## Records for processing
# # #

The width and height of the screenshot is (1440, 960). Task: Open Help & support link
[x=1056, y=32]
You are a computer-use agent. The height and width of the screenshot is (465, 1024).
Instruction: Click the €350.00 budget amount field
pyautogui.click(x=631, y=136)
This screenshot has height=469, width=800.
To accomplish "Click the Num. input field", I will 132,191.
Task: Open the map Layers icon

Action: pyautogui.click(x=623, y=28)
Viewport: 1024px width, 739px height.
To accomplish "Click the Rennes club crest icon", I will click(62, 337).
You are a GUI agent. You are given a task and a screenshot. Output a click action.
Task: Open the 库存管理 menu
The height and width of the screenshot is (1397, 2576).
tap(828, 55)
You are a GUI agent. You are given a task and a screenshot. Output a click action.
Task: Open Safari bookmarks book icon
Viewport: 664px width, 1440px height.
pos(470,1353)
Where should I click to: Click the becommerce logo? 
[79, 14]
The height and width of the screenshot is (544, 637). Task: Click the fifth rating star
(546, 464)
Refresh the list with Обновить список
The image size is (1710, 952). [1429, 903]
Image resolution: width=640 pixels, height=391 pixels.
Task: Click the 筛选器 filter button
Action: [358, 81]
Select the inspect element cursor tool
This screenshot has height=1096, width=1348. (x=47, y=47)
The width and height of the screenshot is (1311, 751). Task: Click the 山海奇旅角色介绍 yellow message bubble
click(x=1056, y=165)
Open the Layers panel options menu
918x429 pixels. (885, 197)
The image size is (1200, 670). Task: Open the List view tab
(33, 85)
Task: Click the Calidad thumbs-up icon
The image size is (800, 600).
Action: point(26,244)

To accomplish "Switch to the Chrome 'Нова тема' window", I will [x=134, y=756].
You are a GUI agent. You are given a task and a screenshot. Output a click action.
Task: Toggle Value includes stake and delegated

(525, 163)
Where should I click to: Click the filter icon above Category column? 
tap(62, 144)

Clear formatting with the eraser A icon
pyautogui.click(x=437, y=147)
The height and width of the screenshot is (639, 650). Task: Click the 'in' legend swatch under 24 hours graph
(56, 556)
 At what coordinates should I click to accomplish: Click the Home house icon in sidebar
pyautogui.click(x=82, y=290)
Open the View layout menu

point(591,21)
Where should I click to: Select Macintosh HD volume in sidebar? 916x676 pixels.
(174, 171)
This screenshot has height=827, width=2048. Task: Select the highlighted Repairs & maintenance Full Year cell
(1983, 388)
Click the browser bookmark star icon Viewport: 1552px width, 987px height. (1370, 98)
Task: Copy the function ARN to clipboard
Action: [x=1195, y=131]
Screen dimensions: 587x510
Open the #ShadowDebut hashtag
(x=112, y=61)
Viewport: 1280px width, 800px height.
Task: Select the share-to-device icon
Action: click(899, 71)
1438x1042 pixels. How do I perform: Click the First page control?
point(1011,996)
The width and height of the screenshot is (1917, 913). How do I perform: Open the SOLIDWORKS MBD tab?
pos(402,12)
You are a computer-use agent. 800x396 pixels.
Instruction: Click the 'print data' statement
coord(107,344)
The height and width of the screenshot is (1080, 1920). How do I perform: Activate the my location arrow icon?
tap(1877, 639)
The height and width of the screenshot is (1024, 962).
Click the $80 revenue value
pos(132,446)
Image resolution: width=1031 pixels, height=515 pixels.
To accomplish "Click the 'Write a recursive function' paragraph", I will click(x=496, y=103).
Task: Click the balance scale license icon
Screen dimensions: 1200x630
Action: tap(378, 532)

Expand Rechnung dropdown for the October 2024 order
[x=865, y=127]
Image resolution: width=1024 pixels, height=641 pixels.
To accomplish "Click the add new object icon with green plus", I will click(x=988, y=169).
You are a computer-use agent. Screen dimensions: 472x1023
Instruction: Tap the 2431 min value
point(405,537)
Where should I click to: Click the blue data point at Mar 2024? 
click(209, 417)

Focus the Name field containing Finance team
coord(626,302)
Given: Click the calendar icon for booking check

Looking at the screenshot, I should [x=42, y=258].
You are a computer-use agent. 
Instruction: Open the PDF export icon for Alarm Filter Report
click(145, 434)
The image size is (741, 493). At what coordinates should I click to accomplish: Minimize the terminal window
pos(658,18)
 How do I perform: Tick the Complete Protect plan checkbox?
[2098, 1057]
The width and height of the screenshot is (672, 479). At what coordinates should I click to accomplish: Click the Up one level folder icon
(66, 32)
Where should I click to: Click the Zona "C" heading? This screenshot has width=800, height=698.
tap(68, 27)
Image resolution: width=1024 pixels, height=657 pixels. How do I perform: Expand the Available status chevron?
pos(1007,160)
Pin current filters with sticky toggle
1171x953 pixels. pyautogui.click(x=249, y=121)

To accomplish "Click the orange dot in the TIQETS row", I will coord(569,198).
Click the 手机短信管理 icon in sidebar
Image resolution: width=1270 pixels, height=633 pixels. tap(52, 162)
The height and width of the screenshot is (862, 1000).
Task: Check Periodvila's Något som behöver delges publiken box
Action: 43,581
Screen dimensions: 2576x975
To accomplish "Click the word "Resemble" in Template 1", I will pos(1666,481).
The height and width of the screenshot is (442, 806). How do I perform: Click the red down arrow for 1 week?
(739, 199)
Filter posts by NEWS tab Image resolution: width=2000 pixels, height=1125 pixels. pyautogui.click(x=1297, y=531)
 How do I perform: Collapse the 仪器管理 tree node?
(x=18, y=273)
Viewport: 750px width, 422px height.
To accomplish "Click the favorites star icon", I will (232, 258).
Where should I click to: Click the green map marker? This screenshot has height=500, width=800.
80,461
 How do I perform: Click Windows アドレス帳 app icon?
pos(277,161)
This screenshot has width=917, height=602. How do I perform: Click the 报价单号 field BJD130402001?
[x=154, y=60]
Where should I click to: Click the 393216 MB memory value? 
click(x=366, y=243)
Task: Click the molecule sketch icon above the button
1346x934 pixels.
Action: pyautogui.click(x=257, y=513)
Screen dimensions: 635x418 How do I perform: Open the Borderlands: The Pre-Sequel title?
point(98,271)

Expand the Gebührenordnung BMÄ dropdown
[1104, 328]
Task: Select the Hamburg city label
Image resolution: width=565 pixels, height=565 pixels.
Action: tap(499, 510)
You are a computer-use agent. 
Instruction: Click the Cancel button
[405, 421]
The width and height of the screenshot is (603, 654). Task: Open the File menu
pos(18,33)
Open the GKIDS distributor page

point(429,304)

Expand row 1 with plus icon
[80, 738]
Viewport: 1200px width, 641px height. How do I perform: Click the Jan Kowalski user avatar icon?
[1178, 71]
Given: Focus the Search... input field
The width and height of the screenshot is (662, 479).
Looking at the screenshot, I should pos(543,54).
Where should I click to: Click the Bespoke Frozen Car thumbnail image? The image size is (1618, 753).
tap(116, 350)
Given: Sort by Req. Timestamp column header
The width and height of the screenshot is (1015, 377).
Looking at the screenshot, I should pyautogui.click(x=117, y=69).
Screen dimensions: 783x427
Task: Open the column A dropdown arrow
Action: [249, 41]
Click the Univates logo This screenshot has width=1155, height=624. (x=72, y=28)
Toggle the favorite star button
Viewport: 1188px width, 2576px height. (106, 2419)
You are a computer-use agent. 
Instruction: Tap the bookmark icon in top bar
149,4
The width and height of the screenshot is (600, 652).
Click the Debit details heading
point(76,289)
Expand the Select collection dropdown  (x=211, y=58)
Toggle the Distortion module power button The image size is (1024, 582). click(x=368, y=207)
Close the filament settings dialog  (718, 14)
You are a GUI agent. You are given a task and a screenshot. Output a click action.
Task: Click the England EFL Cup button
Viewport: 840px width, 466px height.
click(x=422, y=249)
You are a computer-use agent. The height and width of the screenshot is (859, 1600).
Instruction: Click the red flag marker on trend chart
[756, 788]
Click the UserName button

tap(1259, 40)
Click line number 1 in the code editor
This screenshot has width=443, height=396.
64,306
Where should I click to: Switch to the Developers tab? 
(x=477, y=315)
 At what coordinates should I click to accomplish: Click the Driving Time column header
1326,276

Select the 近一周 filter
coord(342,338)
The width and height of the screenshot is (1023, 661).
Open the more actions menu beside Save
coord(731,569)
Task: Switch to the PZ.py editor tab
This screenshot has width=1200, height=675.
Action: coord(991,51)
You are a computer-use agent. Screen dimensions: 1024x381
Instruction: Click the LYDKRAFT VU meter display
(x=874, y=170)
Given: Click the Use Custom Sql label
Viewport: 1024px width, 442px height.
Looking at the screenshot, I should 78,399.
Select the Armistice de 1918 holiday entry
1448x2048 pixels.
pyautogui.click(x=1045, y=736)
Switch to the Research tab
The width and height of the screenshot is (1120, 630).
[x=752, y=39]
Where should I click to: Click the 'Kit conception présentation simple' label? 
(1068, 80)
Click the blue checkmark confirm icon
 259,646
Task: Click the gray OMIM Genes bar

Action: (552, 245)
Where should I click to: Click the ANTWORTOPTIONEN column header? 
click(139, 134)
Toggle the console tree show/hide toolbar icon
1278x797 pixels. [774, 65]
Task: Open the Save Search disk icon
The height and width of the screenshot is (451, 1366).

# # #

## What is required
Whenever the string "computer" appears on a line of the material, that line counts; report the count and nothing else.

## Task answer
8